Much of the above falls under the category of “equation (physics)-driven” methods and appeared to be divorced from data-driven “omics” measurements and methods. Very early on, I realized that it is essential to find ways to integrate data-driven and physics-driven modeling to produce models at multi-scale and granularity. And most importantly while “physical modeling” is intrinsically dynamic in nature, the data-driven models warrant time series measurements. The great merit of time series measurements is that they have the potential to provide some notion of “causal mechanisms”. The macrophage once again served as an excellent system since we have systematic time series of measurements of all components be they transcripts, proteins or lipids. Our goal then became reconstruction of networks from data, first canonical and static and subsequently dynamic network topologies.
A few years ago, I joined forces with mathematicians and computer scientists and we developed a Center for the Science of Information (funded by a NSF Science and Technology Center Initiative) involving Purdue, Stanford, MIT, Princeton, UIUC and UCSD. My main focus in this project was the development of networks from data both static and dynamic, establish notions of causality and modularity. To facilitate research in my laboratory, I divided the network reconstruction methods into algebraic, Bayesian and information-theoretic. Our first work in this area analyzed existing methods such as PLS, PCR, LASSO and LMI (established methods) for introduction of noise and missing data – things commonplace in biology. We established the limits of applicability of these methods. We then combined these methods to produce a superior method called DP-LASSO. In parallel, we extended an information-theoretic method with a novel cut-off criterion to build macrophage networks.
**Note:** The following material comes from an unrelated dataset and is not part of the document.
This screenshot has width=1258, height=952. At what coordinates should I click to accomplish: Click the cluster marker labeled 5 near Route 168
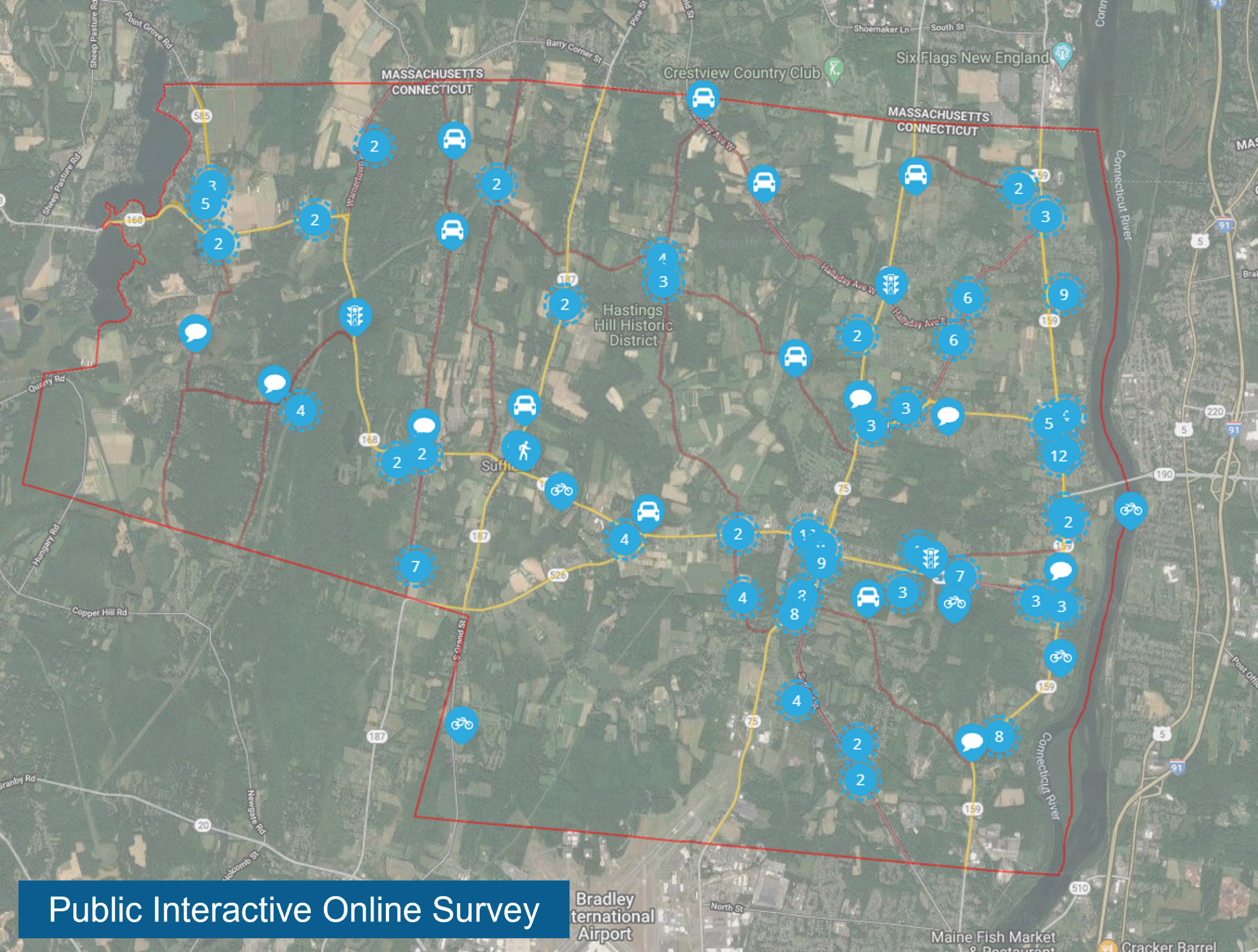(205, 204)
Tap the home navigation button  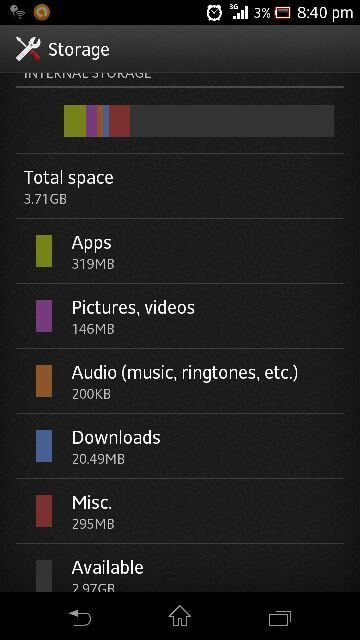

I was, however, keen on exploring if we can a) decipher causal mechanisms from network reconstruction from dynamic data and b) ask if network topologies themselves are dynamic. We developed methods using “Granger causality” arguments to accomplish both and these are early days in these developments.
In parallel, we began exploring developing new methods for identifying modularity in large networks. Starting with protein-protein interaction networks and subsequently correlation networks from transcriptional data, we developed several exciting strategies. First, we developed a novel stopping criteria for a well-established Newman-Girvan betweenness algorithm. We then developed a variational Bayes method followed by a simple but elegant Newton method. All of these are now published in peer-reviewed journals.
In recent work, we have developed exciting methods for inferring time-varying causal networks from time-series data. We have applied this to a mammalian cell cycle and predicted the phases of the cell cycle without a priori assumptions. This method promises to be extremely useful in building causal networks.